── Excerpt provided ──

# Good options for full-size CCW?



## MuckFassachusetts (Jul 20, 2011)

Hey all...

Assuming I will be living in a state that will allow me the option of choosing what I want to carry, where should I begin my search based on the following info?

5'10" with large frame
IWB/OWB not an option (have a hard enough time finding pants considering I need a lot more room in the legs than my waist size allows)
.40S&W or .45ACP or .45GAP only
Prefer double-stacked mags for capacity
Average-sized hands, but large palm area with shorter fingers
Weight not an issue for me; I'm a rarity, as I want to know it's there (you should feel how heavy my watch, pen, etc are.)
Not opposed to polymer (Glock, XD/XD(M), etc)
I shoot lefty (left-eye dominant) but prefer shooting with right-handed guns/rifles (just habit from having no choice in the Corps)
Willing to pay up to $1,500 for the gun alone
I know this is a lot of info, but hopefully it will make it easier to answer than the generic "What gun is the best CCW?" type questions.

Thank you all for your time!

Josh


----------



## TedDeBearFrmHell (Jul 1, 2011)

taurus pt100 is .40cal, adjustable sights, double stacked


----------



## MuckFassachusetts (Jul 20, 2011)

TedDeBearFrmHell said:


> taurus pt100 is .40cal, adjustable sights, double stacked


Thanks! I'd certainly feel at home on that and I would know it is there at 34oz. empty. Great price, too.

───
── Records provided ──

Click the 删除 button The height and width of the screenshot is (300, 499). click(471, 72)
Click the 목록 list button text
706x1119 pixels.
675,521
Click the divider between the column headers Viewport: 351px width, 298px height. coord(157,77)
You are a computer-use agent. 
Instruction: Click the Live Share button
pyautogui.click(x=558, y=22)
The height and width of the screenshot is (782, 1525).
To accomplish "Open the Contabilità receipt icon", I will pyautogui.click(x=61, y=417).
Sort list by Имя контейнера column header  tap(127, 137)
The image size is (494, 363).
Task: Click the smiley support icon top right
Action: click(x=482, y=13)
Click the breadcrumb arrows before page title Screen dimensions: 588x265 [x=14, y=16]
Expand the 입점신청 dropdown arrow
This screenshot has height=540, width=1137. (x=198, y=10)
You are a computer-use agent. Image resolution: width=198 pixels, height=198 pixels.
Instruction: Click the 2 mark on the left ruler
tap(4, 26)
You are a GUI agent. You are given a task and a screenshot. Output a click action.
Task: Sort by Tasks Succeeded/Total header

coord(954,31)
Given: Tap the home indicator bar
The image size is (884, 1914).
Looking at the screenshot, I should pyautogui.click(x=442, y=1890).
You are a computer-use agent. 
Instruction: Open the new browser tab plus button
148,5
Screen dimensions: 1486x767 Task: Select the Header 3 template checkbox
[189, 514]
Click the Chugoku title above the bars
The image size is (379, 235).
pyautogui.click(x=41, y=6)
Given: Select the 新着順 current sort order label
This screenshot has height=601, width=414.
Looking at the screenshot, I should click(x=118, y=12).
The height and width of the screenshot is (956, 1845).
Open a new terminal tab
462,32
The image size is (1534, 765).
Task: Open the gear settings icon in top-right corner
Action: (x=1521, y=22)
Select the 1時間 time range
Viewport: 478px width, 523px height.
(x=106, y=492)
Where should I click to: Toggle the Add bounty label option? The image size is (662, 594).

───

Problems ▸
1: In the forum thread, reproduce the passage from "Assuming I will" up to and including "the following info?", substituting "hunt" for "search".
2: In the forum thread about a full-size carry gun, list every cartridge the first post accepts.
3: Answer these questions about the forum thread:
(a) How much is the first poster willing to pay for the gun alone?
(b) Which eye is dominant for the first poster?
(c) What empty weight does the last post give for the taurus pt100?

Expected responses ▸
1:
Assuming I will be living in a state that will allow me the option of choosing what I want to carry, where should I begin my hunt based on the following info?

2:
.40S&W
.45ACP
.45GAP

3:
(a) Up to $1,500
(b) The left eye
(c) 34oz.